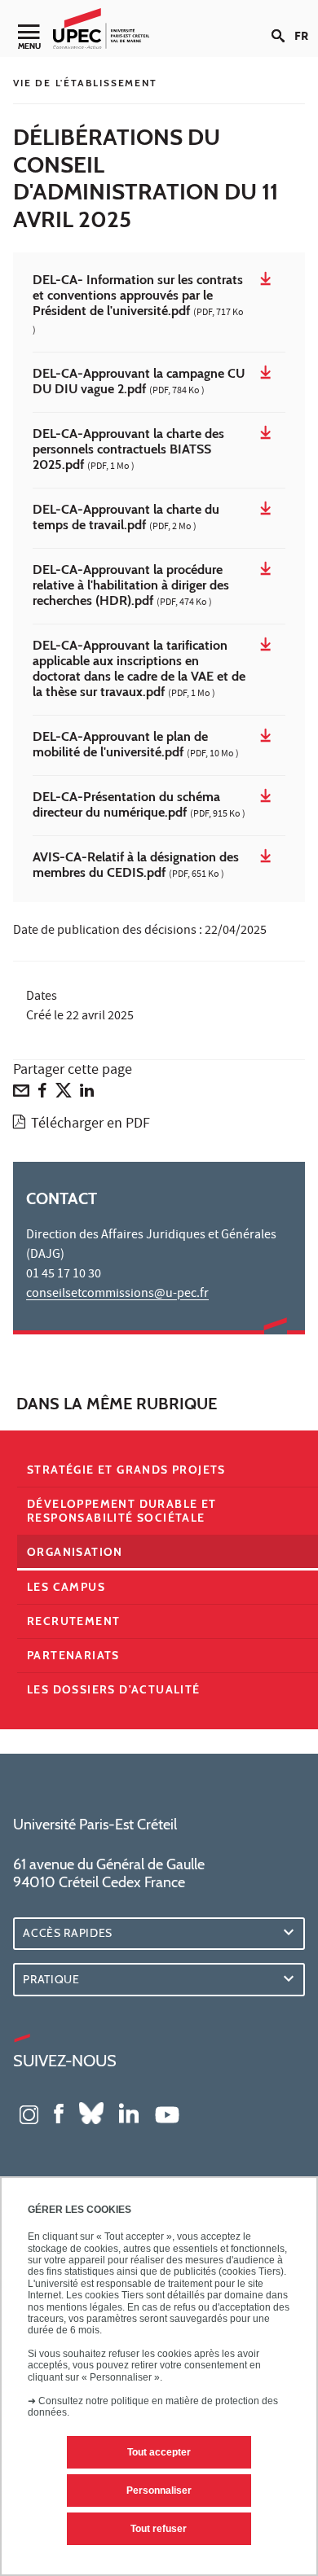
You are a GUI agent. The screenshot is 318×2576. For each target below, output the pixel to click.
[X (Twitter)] (63, 1094)
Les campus (66, 1586)
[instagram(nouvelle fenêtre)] (29, 2113)
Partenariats (73, 1655)
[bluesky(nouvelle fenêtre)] (91, 2113)
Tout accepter (159, 2452)
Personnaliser (159, 2490)
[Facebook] (42, 1094)
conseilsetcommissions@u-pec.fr (117, 1294)
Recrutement (73, 1621)
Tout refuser (158, 2528)
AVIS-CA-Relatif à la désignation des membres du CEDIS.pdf (136, 866)
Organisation (75, 1551)
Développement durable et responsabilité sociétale (122, 1510)
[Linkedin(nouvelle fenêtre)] (129, 2113)
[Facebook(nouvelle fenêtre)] (59, 2113)
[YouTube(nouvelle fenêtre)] (167, 2113)
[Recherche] (283, 23)
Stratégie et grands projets (126, 1469)
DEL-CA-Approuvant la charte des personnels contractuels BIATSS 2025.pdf (128, 450)
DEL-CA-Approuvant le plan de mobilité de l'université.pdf (136, 745)
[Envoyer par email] (21, 1094)
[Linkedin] (87, 1094)
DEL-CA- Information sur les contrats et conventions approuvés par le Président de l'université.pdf (138, 305)
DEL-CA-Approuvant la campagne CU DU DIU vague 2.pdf (139, 382)
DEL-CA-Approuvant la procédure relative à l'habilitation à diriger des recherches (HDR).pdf (131, 586)
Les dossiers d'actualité (114, 1689)
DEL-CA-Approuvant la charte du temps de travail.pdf (126, 518)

= = = =

EXERCISE — With the pictures removed, copy the data above word for word.

RESPONSE BELOW —
You are a GUI agent. The screenshot is 318×2576. For each target below, output the pixel to click.
[X (Twitter)] (63, 1094)
Les campus (66, 1586)
[instagram(nouvelle fenêtre)] (29, 2113)
Partenariats (73, 1655)
[bluesky(nouvelle fenêtre)] (91, 2113)
Tout accepter (159, 2452)
Personnaliser (159, 2490)
[Facebook] (42, 1094)
conseilsetcommissions@u-pec.fr (117, 1294)
Recrutement (73, 1621)
Tout refuser (158, 2528)
AVIS-CA-Relatif à la désignation des membres du CEDIS.pdf (136, 866)
Organisation (75, 1551)
Développement durable et responsabilité sociétale (122, 1510)
[Linkedin(nouvelle fenêtre)] (129, 2113)
[Facebook(nouvelle fenêtre)] (59, 2113)
[YouTube(nouvelle fenêtre)] (167, 2113)
[Recherche] (283, 23)
Stratégie et grands projets (126, 1469)
DEL-CA-Approuvant la charte des personnels contractuels BIATSS 2025.pdf (128, 450)
DEL-CA-Approuvant le plan de mobilité de l'université.pdf (136, 745)
[Envoyer par email] (21, 1094)
[Linkedin] (87, 1094)
DEL-CA- Information sur les contrats et conventions approuvés par le Président de l'université.pdf (138, 305)
DEL-CA-Approuvant la campagne CU DU DIU vague 2.pdf (139, 382)
DEL-CA-Approuvant la procédure relative à l'habilitation à diriger des recherches (HDR).pdf (131, 586)
Les dossiers d'actualité (114, 1689)
DEL-CA-Approuvant la charte du temps de travail.pdf (126, 518)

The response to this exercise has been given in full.